> _WORK REQUIRED_: Can you copy out the entries below character for character, starting at the line that contains "Task: Toggle the chart shift button" and continuing through the end of the entries, with both ends included?
↓
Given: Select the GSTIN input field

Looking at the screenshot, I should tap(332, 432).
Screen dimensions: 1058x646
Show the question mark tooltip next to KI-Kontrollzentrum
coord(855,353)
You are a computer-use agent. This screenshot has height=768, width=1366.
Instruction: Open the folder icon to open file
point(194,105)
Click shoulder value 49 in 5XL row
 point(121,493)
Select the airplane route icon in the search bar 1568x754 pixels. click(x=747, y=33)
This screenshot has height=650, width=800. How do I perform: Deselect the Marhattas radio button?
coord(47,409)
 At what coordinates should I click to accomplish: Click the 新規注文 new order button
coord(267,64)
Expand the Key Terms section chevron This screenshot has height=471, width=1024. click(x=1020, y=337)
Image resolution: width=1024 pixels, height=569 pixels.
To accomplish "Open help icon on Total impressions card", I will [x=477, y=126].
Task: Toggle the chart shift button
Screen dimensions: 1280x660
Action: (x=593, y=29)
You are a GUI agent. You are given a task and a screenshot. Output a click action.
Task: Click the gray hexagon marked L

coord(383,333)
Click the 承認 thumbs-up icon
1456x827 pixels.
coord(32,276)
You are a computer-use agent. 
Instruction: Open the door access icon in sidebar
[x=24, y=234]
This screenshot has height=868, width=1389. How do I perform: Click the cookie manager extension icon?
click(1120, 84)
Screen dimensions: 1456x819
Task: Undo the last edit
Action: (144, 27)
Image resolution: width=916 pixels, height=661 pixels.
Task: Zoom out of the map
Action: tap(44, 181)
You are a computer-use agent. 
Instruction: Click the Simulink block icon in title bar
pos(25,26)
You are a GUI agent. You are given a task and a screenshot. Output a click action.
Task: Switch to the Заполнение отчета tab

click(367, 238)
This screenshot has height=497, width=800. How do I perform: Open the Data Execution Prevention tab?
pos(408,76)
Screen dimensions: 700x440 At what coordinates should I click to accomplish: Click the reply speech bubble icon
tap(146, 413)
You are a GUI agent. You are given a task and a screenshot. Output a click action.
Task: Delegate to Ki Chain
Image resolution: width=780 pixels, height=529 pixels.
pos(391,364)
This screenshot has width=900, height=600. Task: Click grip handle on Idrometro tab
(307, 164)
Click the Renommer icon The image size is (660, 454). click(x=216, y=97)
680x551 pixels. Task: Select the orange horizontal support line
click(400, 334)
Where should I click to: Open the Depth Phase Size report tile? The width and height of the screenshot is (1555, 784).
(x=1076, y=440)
↑
> _TASK RESULT_:
Task: Toggle the chart shift button
Screen dimensions: 1280x660
Action: (x=593, y=29)
You are a GUI agent. You are given a task and a screenshot. Output a click action.
Task: Click the gray hexagon marked L

coord(383,333)
Click the 承認 thumbs-up icon
1456x827 pixels.
coord(32,276)
You are a computer-use agent. 
Instruction: Open the door access icon in sidebar
[x=24, y=234]
This screenshot has height=868, width=1389. How do I perform: Click the cookie manager extension icon?
click(1120, 84)
Screen dimensions: 1456x819
Task: Undo the last edit
Action: (144, 27)
Image resolution: width=916 pixels, height=661 pixels.
Task: Zoom out of the map
Action: tap(44, 181)
You are a computer-use agent. 
Instruction: Click the Simulink block icon in title bar
pos(25,26)
You are a GUI agent. You are given a task and a screenshot. Output a click action.
Task: Switch to the Заполнение отчета tab

click(367, 238)
This screenshot has height=497, width=800. How do I perform: Open the Data Execution Prevention tab?
pos(408,76)
Screen dimensions: 700x440 At what coordinates should I click to accomplish: Click the reply speech bubble icon
tap(146, 413)
You are a GUI agent. You are given a task and a screenshot. Output a click action.
Task: Delegate to Ki Chain
Image resolution: width=780 pixels, height=529 pixels.
pos(391,364)
This screenshot has width=900, height=600. Task: Click grip handle on Idrometro tab
(307, 164)
Click the Renommer icon The image size is (660, 454). click(x=216, y=97)
680x551 pixels. Task: Select the orange horizontal support line
click(400, 334)
Where should I click to: Open the Depth Phase Size report tile? The width and height of the screenshot is (1555, 784).
(x=1076, y=440)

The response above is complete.